Lange Rede, zum Hintergrund. Im Netz kursierten mal wieder so tolle Videos dieser Technik. Sieht eigentlich gar nicht so schwer aus, das kann ich auch, hab ich zumindest gedacht.

Kurzerhand habe ich Kokosöl, Schweineschmalz und Rizinusöl mit der Lauge vermischt, den Seifenleim in 4 Portionen geteilt, mit neongelb, neonorange und neonlila gefärbt und einen Teil ungefärbt gelassen, Noch etwas Duft dran und ab ins Rohr.

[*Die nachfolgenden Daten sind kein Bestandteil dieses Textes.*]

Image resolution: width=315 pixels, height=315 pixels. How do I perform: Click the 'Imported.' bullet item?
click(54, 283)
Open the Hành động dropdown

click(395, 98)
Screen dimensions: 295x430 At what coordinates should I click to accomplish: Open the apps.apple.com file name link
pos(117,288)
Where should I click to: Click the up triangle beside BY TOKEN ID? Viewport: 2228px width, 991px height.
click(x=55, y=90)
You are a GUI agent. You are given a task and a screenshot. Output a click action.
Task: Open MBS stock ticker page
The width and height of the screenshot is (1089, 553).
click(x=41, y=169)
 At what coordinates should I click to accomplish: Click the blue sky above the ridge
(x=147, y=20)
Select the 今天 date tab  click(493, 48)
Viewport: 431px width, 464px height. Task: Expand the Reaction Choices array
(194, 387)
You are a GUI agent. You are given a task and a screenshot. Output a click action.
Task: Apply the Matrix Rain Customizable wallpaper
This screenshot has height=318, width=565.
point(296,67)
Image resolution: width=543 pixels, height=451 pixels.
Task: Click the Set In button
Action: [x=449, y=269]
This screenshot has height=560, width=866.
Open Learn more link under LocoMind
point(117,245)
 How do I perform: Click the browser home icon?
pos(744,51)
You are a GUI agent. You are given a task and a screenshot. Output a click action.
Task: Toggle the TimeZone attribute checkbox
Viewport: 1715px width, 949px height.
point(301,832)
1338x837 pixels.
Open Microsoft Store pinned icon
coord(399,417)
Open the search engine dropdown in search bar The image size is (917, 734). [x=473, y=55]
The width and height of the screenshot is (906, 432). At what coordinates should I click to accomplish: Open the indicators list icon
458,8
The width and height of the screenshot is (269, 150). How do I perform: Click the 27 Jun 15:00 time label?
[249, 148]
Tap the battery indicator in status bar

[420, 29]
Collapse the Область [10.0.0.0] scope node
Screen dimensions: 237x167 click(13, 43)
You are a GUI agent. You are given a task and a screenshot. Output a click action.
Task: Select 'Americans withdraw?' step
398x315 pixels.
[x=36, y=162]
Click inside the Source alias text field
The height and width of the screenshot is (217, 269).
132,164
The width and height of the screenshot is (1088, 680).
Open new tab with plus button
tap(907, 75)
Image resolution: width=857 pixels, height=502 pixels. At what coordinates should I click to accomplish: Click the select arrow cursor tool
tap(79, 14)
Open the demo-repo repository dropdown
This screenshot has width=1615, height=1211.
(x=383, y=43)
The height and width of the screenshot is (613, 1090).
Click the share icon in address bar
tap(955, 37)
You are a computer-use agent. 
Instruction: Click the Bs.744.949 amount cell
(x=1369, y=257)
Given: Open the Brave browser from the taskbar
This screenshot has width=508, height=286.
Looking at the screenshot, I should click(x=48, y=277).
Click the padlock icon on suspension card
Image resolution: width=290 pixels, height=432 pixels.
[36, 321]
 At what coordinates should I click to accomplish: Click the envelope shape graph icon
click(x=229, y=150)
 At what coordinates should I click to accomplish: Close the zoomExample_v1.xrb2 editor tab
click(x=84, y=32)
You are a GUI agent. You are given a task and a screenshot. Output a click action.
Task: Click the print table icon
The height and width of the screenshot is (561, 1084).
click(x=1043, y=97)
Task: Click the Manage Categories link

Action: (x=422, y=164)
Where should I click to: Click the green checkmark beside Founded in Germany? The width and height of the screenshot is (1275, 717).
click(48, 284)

Sah ja schon mal nicht schlecht aus, klappte auch gut, nun hieß es also warten. Wie immer… das dauert immer so lange bis 24 oder teilweise auch 48 Stunden um sind. Also ehrlich, Geduld beim Seife sieden ist echt nicht immer meine Stärke, aber was soll ich machen?

Dann die nächste Frage: wie bekomme ich die Seife nun aus dem Rohr? Generell ließe sich die Seife aus dem Acrylrohr gut rausschieben, dafür müsste ich aber noch länger warten und das wollte ich auf keinen Fall, ich wollte ja wissen, ob sie wirklich so gut geworden ist wie gehofft.

Irgendwann hatte ich dann einen Deckel gefunden mit dem ich die Seife gut aus dem Rohr rausschieben konnte, geschwind den Seifenschneider geholt und die Seife in handgerechte Scheiben geschnitten.

Dafür das es mein zweiter Versuch mit der Technik ist, bin ich ganz zufrieden. Am besten gefallen mir die oberen Stücke, je weiter ich zum Anfang komme, je ungenauer wird das Muster.

Auch hier gilt wie bei vielen Dingen im Leben: Übung macht den Meister.